Text passage:
The same could have happened with any other device and you should really make a backup of your data.

btw... I do not have a preference for a specific brand so I am not biased.

sr20ve
December 8th, 2007, 12:27 AM
What about Samsung? I've always found Samsung hard drives to be very reliable and quiet in use.

Honestly, I hardly ever even see Samsung hard drives, failed or not failed, so I really can't make a determination based on my experience.

Maybe someone else has more experience with Samsung drives?

gn2
December 8th, 2007, 12:37 AM
Honestly, I hardly ever even see Samsung hard drives, failed or not failed, so I really can't make a determination based on my experience.


Perhaps the fact that you never see them indicates that they are reliable ? :D

ryanVickers
December 8th, 2007, 12:38 AM
Perhaps the fact that you never see them indicates that they are reliable ? :D

Or that no one has them :p

gn2
December 8th, 2007, 12:42 AM
Or that no one has them :p

Possibly, that had occurred to me.
I have an 80gb Samsung that has been spinning every day for the last four years.
They can be more difficult to find than other brands, but the build quality is fantastic.

23meg
December 8th, 2007, 12:52 AM
* adds WD to boycott list *

Sef
December 8th, 2007, 01:24 AM
From the New York Times (http://bits.blogs.nytimes.com/2007/12/07/more-on-wds-hard-drive-that-wont-share-video/index.html) (7 December 2007):


The file blocking is not in the hard drive itself but in an Internet file sharing service called Mio that is included with the drive. This service, Mionet , which was acquired by Western Digital earlier this year, has two aspects: It lets you connect to your own files from anywhere on the Internet. And it also lets you specify certain folders that you can share with your friends.

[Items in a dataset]
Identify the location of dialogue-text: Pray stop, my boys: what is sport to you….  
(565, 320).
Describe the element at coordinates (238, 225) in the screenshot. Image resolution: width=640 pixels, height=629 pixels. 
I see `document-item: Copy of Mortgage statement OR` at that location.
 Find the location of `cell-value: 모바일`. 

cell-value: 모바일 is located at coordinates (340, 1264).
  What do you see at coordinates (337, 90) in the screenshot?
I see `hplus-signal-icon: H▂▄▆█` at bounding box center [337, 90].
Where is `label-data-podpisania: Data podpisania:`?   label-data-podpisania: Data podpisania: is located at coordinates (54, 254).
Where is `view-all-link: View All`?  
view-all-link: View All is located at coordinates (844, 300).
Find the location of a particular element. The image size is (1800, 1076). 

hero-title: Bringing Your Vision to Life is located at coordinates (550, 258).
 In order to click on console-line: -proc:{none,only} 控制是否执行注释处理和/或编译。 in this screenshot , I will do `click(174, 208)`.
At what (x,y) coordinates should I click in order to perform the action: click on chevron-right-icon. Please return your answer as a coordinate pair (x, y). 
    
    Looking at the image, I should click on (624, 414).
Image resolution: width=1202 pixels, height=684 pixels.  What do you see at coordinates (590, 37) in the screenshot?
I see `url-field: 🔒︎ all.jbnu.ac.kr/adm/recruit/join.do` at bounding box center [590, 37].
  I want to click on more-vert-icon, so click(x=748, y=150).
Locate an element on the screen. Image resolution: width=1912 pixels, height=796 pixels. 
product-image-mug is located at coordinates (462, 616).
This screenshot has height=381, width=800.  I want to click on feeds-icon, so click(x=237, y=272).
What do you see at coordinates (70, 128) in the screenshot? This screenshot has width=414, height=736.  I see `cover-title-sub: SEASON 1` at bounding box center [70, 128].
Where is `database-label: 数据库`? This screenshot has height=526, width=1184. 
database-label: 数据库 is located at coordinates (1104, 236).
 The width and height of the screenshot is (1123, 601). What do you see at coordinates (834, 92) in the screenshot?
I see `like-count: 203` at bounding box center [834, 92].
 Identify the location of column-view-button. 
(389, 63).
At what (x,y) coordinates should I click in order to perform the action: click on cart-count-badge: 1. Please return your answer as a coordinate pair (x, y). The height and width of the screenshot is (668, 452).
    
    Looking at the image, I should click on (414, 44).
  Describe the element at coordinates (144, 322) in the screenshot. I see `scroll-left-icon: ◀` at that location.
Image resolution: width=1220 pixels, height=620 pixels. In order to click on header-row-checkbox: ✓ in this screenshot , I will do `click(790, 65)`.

Work instruction 1:
Answer these questions from the forum thread on hard drives:
(a) What two qualities does the post beginning "What about Samsung?" credit Samsung hard drives with?
(b) How large is gn2's Samsung drive, and for how long has it been spinning every day?
(c) According to the New York Times quotation, which company acquired Mionet earlier that year?
Work instruction 2: Translate this sentence from the hard drive forum thread into Spanish: "They can be more difficult to find than other brands, but the build quality is fantastic."
Work instruction 3: Extend the hard drive forum thread past its final sentence.

Answer section 1:
(a) Being very reliable and quiet in use.
(b) It is 80gb and has been spinning every day for the last four years.
(c) Western Digital.

Answer section 2: Pueden ser más difíciles de encontrar que otras marcas, pero la calidad de construcción es fantástica.

Answer section 3:
mips
December 8th, 2007, 11:01 AM
I work for a certain tech support department and I probably see about 5-10 failed hard drives every day.

Most failed hard drives I see are correctable with firmware updates, but among all those failed drives, I'd say the most common drives I see failed are: Maxtors, Western Digitals and Seagates.

From what I've seen, IBM, Fujitsu and Hitachi have the lowest failure rates and almost never have firmware updates.

I agree on the Maxtors, the Seagate & WD I think is because there is simply so many of them out there compared to IBM, Hitachi etc. which sell in way lesser volumes.

OffHand
December 8th, 2007, 11:56 AM
From the New York Times (http://bits.blogs.nytimes.com/2007/12/07/more-on-wds-hard-drive-that-wont-share-video/index.html) (7 December 2007):

The file blocking is not in the hard drive itself but in an Internet file sharing service called Mio that is included with the drive. This service, Mionet , which was acquired by Western Digital earlier this year, has two aspects: It lets you connect to your own files from anywhere on the Internet. And it also lets you specify certain folders that you can share with your friends.

Although I think that it is kind of lame to block certain file types I do not have a problem with it. The program is an extra, not what I bought it for and I won't use it. I haven't tried using it with ssh yet, but I am sure I won't have a problem getting it to work.

AndyC_772
December 8th, 2007, 04:58 PM
Another vote for Samsung drives here. I've been running a couple of 160GB drives in my Tivo for a couple of years now with no problems at all, and they're whisper quiet too. Previously I used Maxtor drives but, running 24x7 in a warm environment used to wreck about one a year.

I have a Samsung in my laptop now too - also totally reliable so far and much quieter than the Hitachi it replaced.

FYI the only Seagate drives with a problem seem to be the Freeagent Pro series, which are quite 'intelligent' and contain the offending power-down feature. I have three FreeAgent (non-'Pro') drives and they're just totally generic USB 2.0 units with no 'nasties' to report at all. I use them with my Linux based file server to keep nightly backups and never had a problem.

mips
December 8th, 2007, 08:21 PM
I actually went out and purchased a 500GB WD MyBook Essential Edition to backup my 2x160GB WD desktop drives & my 40GB Seagate laptop drive.

Works a charm, just formatted it to get rid of whatever they put on it.